■ Your instructions: Please write out all of the entries exactly as they appear.
══ Supplied material
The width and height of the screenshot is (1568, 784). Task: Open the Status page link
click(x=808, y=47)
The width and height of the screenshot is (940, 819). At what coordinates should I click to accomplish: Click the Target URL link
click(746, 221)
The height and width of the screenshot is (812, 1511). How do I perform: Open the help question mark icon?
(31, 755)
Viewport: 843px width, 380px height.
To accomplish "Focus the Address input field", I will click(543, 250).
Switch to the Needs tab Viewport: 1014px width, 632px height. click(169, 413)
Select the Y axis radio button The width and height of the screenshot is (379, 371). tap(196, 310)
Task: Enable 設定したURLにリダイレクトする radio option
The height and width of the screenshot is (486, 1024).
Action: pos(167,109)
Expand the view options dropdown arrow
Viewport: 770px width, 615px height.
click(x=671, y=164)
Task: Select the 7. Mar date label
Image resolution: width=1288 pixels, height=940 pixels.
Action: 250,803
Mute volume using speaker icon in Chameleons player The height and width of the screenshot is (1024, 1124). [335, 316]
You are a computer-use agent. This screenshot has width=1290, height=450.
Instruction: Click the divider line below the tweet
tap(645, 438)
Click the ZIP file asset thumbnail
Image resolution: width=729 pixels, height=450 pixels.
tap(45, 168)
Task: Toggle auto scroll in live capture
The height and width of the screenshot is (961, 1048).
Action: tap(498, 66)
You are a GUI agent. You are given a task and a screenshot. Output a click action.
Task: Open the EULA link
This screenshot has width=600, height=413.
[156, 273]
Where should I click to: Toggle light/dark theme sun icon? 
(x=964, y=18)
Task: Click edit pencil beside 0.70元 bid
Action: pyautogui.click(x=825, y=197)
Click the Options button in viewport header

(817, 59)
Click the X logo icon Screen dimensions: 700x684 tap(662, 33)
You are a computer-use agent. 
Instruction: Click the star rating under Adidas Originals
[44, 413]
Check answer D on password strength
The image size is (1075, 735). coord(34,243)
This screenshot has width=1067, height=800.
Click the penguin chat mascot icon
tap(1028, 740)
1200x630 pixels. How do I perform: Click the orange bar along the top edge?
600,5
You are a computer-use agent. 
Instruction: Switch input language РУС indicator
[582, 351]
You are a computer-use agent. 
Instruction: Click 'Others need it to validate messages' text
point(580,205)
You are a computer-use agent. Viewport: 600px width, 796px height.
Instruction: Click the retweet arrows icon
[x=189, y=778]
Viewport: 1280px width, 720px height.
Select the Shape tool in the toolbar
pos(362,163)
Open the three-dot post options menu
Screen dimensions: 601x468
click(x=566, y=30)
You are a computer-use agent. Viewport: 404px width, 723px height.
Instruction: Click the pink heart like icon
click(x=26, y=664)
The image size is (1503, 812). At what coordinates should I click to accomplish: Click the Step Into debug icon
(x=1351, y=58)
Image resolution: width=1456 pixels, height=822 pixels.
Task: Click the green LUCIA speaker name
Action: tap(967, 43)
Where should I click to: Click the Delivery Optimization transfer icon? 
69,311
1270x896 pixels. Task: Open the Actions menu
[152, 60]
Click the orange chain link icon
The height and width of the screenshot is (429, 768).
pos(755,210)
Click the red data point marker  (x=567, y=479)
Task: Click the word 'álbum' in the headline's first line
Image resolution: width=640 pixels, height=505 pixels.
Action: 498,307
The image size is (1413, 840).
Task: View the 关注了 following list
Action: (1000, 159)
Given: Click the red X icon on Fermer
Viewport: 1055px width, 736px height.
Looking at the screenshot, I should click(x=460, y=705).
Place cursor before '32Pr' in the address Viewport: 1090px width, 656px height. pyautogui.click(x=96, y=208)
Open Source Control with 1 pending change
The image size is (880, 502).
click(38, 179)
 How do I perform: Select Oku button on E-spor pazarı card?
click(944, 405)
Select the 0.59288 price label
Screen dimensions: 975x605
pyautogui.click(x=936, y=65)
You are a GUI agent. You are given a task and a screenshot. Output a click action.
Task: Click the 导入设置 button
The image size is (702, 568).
════
■ Solved exercise:
The width and height of the screenshot is (1568, 784). Task: Open the Status page link
click(x=808, y=47)
The width and height of the screenshot is (940, 819). At what coordinates should I click to accomplish: Click the Target URL link
click(746, 221)
The height and width of the screenshot is (812, 1511). How do I perform: Open the help question mark icon?
(31, 755)
Viewport: 843px width, 380px height.
To accomplish "Focus the Address input field", I will click(543, 250).
Switch to the Needs tab Viewport: 1014px width, 632px height. click(169, 413)
Select the Y axis radio button The width and height of the screenshot is (379, 371). tap(196, 310)
Task: Enable 設定したURLにリダイレクトする radio option
The height and width of the screenshot is (486, 1024).
Action: pos(167,109)
Expand the view options dropdown arrow
Viewport: 770px width, 615px height.
click(x=671, y=164)
Task: Select the 7. Mar date label
Image resolution: width=1288 pixels, height=940 pixels.
Action: 250,803
Mute volume using speaker icon in Chameleons player The height and width of the screenshot is (1024, 1124). [335, 316]
You are a computer-use agent. This screenshot has width=1290, height=450.
Instruction: Click the divider line below the tweet
tap(645, 438)
Click the ZIP file asset thumbnail
Image resolution: width=729 pixels, height=450 pixels.
tap(45, 168)
Task: Toggle auto scroll in live capture
The height and width of the screenshot is (961, 1048).
Action: tap(498, 66)
You are a GUI agent. You are given a task and a screenshot. Output a click action.
Task: Open the EULA link
This screenshot has width=600, height=413.
[156, 273]
Where should I click to: Toggle light/dark theme sun icon? 
(x=964, y=18)
Task: Click edit pencil beside 0.70元 bid
Action: pyautogui.click(x=825, y=197)
Click the Options button in viewport header

(817, 59)
Click the X logo icon Screen dimensions: 700x684 tap(662, 33)
You are a computer-use agent. 
Instruction: Click the star rating under Adidas Originals
[44, 413]
Check answer D on password strength
The image size is (1075, 735). coord(34,243)
This screenshot has width=1067, height=800.
Click the penguin chat mascot icon
tap(1028, 740)
1200x630 pixels. How do I perform: Click the orange bar along the top edge?
600,5
You are a computer-use agent. 
Instruction: Switch input language РУС indicator
[582, 351]
You are a computer-use agent. 
Instruction: Click 'Others need it to validate messages' text
point(580,205)
You are a computer-use agent. Viewport: 600px width, 796px height.
Instruction: Click the retweet arrows icon
[x=189, y=778]
Viewport: 1280px width, 720px height.
Select the Shape tool in the toolbar
pos(362,163)
Open the three-dot post options menu
Screen dimensions: 601x468
click(x=566, y=30)
You are a computer-use agent. Viewport: 404px width, 723px height.
Instruction: Click the pink heart like icon
click(x=26, y=664)
The image size is (1503, 812). At what coordinates should I click to accomplish: Click the Step Into debug icon
(x=1351, y=58)
Image resolution: width=1456 pixels, height=822 pixels.
Task: Click the green LUCIA speaker name
Action: tap(967, 43)
Where should I click to: Click the Delivery Optimization transfer icon? 
69,311
1270x896 pixels. Task: Open the Actions menu
[152, 60]
Click the orange chain link icon
The height and width of the screenshot is (429, 768).
pos(755,210)
Click the red data point marker  (x=567, y=479)
Task: Click the word 'álbum' in the headline's first line
Image resolution: width=640 pixels, height=505 pixels.
Action: 498,307
The image size is (1413, 840).
Task: View the 关注了 following list
Action: (1000, 159)
Given: Click the red X icon on Fermer
Viewport: 1055px width, 736px height.
Looking at the screenshot, I should click(x=460, y=705).
Place cursor before '32Pr' in the address Viewport: 1090px width, 656px height. pyautogui.click(x=96, y=208)
Open Source Control with 1 pending change
The image size is (880, 502).
click(38, 179)
 How do I perform: Select Oku button on E-spor pazarı card?
click(944, 405)
Select the 0.59288 price label
Screen dimensions: 975x605
pyautogui.click(x=936, y=65)
You are a GUI agent. You are given a task and a screenshot. Output a click action.
Task: Click the 导入设置 button
The image size is (702, 568).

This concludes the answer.